— BEGIN DATA SUPPLIED —

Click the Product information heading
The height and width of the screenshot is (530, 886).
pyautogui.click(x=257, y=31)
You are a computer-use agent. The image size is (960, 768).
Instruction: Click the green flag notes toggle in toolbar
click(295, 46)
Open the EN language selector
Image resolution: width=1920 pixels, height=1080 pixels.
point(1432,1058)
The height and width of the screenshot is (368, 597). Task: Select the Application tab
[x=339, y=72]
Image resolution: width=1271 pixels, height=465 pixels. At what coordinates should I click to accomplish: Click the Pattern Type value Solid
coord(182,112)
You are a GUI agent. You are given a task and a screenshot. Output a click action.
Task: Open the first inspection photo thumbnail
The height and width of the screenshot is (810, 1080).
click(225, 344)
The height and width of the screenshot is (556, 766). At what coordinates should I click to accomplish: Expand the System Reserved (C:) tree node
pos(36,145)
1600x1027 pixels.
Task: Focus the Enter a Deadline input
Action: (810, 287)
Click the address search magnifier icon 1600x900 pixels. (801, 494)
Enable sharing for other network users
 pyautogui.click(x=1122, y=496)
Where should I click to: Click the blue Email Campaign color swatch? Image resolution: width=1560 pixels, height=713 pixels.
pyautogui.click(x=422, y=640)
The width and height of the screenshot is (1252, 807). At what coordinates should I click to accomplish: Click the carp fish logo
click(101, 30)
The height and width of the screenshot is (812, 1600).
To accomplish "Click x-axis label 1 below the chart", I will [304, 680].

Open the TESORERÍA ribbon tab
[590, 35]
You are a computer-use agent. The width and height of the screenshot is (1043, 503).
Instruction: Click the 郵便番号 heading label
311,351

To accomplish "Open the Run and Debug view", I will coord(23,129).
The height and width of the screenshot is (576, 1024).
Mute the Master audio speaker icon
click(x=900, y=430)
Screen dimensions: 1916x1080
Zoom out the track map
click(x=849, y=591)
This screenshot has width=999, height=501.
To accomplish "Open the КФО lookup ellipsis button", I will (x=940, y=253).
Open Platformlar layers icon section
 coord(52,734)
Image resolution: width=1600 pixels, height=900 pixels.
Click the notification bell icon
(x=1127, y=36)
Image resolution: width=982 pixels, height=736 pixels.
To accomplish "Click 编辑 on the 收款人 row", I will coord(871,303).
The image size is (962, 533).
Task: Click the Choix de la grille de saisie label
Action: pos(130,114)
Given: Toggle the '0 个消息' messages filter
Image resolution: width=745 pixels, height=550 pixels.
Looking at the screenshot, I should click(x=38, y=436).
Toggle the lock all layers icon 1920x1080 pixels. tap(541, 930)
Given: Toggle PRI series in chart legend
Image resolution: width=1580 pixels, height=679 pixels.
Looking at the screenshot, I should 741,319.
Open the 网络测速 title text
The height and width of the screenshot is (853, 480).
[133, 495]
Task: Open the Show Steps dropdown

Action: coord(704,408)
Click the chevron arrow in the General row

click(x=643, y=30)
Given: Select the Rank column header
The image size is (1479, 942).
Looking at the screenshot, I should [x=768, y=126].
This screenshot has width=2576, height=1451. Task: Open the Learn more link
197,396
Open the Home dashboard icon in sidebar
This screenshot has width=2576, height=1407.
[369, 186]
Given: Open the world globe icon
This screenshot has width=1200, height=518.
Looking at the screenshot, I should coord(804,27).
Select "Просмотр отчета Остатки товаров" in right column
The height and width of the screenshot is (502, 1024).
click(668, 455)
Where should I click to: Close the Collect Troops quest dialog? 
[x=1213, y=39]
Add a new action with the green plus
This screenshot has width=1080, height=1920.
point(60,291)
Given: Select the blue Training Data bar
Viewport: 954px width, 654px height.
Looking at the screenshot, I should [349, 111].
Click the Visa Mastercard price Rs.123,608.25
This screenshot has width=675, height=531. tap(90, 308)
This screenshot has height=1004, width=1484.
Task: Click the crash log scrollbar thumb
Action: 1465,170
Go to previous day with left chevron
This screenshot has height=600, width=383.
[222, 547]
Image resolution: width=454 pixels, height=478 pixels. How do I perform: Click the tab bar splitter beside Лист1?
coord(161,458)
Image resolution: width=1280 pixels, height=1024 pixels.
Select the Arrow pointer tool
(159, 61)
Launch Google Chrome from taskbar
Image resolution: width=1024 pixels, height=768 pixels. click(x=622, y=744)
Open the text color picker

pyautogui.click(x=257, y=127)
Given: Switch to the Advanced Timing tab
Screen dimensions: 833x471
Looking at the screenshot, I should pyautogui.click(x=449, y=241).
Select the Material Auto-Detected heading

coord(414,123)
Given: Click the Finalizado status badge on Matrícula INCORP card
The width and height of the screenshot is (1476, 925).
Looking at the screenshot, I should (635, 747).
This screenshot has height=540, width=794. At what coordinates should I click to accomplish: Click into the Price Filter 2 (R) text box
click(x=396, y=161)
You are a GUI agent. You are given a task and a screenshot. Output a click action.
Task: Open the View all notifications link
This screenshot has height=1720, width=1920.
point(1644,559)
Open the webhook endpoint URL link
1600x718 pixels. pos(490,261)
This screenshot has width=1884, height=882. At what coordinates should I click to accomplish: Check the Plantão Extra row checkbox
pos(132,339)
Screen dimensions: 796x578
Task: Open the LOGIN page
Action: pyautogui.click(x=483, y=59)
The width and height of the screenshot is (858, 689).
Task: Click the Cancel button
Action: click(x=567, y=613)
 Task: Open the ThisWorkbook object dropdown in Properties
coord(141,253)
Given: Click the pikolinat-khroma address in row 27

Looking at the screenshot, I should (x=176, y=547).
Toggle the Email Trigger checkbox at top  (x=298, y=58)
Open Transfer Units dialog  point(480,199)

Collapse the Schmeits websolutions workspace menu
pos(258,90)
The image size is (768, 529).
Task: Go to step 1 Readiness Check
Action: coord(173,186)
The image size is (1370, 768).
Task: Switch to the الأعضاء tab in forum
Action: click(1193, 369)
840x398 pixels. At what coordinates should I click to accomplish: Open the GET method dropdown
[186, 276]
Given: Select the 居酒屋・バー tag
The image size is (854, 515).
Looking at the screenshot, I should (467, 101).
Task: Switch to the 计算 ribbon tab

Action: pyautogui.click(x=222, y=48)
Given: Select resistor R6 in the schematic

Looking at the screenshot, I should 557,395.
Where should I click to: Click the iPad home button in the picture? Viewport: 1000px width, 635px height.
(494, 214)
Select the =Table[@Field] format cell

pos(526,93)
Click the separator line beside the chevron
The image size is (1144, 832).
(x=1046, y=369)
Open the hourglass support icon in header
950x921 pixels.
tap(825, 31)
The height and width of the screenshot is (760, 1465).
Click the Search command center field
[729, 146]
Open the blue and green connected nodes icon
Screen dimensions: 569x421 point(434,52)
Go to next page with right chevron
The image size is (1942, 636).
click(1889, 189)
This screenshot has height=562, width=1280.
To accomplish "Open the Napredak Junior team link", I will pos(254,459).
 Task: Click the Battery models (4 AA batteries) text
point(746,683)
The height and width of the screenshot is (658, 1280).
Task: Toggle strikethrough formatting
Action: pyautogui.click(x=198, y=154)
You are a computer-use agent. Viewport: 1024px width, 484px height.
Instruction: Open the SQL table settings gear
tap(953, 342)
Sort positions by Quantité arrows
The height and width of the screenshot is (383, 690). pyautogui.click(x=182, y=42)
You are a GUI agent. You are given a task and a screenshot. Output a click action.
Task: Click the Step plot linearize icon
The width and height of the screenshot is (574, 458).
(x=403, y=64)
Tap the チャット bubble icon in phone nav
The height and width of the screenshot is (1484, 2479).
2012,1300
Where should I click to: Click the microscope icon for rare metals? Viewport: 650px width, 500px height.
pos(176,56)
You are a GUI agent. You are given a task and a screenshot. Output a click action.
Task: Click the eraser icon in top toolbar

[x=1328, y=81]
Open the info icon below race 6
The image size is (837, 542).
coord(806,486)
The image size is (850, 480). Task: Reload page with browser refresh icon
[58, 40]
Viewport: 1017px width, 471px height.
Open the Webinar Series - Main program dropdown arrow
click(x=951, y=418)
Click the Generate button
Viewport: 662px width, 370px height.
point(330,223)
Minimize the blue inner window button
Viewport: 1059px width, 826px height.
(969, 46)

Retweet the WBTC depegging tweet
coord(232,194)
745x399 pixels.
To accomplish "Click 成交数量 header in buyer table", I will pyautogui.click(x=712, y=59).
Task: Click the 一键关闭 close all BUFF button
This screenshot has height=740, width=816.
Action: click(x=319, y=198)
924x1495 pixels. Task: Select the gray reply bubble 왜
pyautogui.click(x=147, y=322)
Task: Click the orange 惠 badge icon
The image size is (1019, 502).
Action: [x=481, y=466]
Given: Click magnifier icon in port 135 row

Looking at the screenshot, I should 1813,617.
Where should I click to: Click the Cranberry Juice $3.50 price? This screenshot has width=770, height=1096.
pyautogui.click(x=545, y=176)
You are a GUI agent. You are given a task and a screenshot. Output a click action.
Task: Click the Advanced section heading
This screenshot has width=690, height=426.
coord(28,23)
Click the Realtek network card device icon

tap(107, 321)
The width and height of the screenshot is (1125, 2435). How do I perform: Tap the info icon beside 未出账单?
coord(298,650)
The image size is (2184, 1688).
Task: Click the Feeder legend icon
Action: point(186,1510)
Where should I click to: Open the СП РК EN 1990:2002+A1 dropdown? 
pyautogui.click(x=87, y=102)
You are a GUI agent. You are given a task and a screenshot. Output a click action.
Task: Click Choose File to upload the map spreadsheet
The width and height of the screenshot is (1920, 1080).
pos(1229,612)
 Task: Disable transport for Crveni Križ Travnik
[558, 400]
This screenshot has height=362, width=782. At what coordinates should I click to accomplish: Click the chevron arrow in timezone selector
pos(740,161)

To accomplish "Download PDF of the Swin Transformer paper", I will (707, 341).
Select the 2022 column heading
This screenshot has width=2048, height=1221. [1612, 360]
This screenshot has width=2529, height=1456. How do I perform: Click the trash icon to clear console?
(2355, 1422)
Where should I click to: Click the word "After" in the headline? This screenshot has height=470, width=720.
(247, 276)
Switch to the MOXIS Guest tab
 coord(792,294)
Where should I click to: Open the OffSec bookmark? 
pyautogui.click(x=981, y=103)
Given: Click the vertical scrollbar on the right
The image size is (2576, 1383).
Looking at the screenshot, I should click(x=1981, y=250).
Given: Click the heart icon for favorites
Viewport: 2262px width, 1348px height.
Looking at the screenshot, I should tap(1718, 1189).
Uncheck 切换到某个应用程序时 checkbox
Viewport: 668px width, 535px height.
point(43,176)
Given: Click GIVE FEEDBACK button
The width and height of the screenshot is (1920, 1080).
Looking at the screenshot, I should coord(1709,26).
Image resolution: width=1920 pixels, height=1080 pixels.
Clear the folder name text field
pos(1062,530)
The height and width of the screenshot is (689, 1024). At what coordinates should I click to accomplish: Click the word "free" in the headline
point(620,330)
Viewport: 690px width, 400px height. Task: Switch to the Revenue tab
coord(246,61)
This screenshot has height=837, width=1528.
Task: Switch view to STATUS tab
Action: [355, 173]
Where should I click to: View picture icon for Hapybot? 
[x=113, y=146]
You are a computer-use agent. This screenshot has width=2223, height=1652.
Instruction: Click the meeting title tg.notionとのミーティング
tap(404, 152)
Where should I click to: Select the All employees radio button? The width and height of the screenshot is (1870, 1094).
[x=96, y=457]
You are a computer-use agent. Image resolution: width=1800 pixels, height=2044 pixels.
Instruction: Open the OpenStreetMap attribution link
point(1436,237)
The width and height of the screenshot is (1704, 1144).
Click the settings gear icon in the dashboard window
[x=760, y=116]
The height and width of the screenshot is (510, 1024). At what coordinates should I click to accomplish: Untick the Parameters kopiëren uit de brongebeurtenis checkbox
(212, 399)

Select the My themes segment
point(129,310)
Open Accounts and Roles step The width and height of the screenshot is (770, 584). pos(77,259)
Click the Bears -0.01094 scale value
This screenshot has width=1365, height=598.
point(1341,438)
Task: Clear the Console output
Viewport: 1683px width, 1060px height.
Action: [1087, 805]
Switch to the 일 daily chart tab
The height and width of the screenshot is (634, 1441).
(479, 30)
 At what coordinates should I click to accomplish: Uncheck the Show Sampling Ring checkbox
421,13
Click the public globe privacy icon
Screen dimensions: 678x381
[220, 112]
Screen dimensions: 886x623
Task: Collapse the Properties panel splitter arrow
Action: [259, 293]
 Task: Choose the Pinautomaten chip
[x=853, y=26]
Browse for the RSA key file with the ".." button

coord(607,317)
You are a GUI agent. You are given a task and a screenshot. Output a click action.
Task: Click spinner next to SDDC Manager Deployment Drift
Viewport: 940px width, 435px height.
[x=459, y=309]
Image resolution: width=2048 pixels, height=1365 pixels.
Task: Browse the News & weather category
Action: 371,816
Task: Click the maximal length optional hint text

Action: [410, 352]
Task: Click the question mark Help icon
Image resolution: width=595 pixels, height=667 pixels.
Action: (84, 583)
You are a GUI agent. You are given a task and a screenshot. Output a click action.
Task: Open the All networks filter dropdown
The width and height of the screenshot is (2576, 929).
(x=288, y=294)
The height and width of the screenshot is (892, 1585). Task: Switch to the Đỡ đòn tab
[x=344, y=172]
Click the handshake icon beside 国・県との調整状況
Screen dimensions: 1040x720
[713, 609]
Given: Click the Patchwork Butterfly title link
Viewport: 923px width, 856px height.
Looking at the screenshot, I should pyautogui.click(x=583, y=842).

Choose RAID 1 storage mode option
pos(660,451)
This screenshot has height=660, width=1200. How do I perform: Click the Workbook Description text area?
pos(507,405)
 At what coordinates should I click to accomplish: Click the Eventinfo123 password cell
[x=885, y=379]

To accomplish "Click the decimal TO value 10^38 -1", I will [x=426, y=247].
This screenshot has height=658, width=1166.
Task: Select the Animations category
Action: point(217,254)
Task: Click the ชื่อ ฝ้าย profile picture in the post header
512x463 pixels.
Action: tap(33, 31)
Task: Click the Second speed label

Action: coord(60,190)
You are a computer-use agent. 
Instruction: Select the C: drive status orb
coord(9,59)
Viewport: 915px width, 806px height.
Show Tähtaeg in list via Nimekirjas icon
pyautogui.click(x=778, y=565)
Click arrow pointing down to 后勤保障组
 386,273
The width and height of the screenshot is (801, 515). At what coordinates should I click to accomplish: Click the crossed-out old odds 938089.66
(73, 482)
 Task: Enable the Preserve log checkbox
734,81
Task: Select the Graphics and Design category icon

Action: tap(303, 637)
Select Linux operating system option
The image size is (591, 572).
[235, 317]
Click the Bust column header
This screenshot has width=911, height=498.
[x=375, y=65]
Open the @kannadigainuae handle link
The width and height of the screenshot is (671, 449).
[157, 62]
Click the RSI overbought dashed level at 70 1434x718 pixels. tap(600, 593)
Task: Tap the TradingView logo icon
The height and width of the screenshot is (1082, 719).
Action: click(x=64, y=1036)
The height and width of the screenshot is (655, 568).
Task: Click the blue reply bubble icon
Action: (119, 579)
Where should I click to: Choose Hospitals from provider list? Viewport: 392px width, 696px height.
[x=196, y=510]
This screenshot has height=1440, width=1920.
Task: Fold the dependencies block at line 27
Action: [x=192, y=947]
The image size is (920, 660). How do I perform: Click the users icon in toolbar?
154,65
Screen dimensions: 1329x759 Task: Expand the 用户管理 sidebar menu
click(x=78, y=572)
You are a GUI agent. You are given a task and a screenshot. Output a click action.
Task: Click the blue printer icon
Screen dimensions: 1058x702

— END DATA SUPPLIED —

**CHALLENGE:**
Rewrite the records from the start through the line that contains "[x=339, y=72]", replacing "screenshot" with "screen capture" and leaving everything else unchanged.

**FINAL RESULT:**
Click the Product information heading
The height and width of the screen capture is (530, 886).
pyautogui.click(x=257, y=31)
You are a computer-use agent. The image size is (960, 768).
Instruction: Click the green flag notes toggle in toolbar
click(295, 46)
Open the EN language selector
Image resolution: width=1920 pixels, height=1080 pixels.
point(1432,1058)
The height and width of the screen capture is (368, 597). Task: Select the Application tab
[x=339, y=72]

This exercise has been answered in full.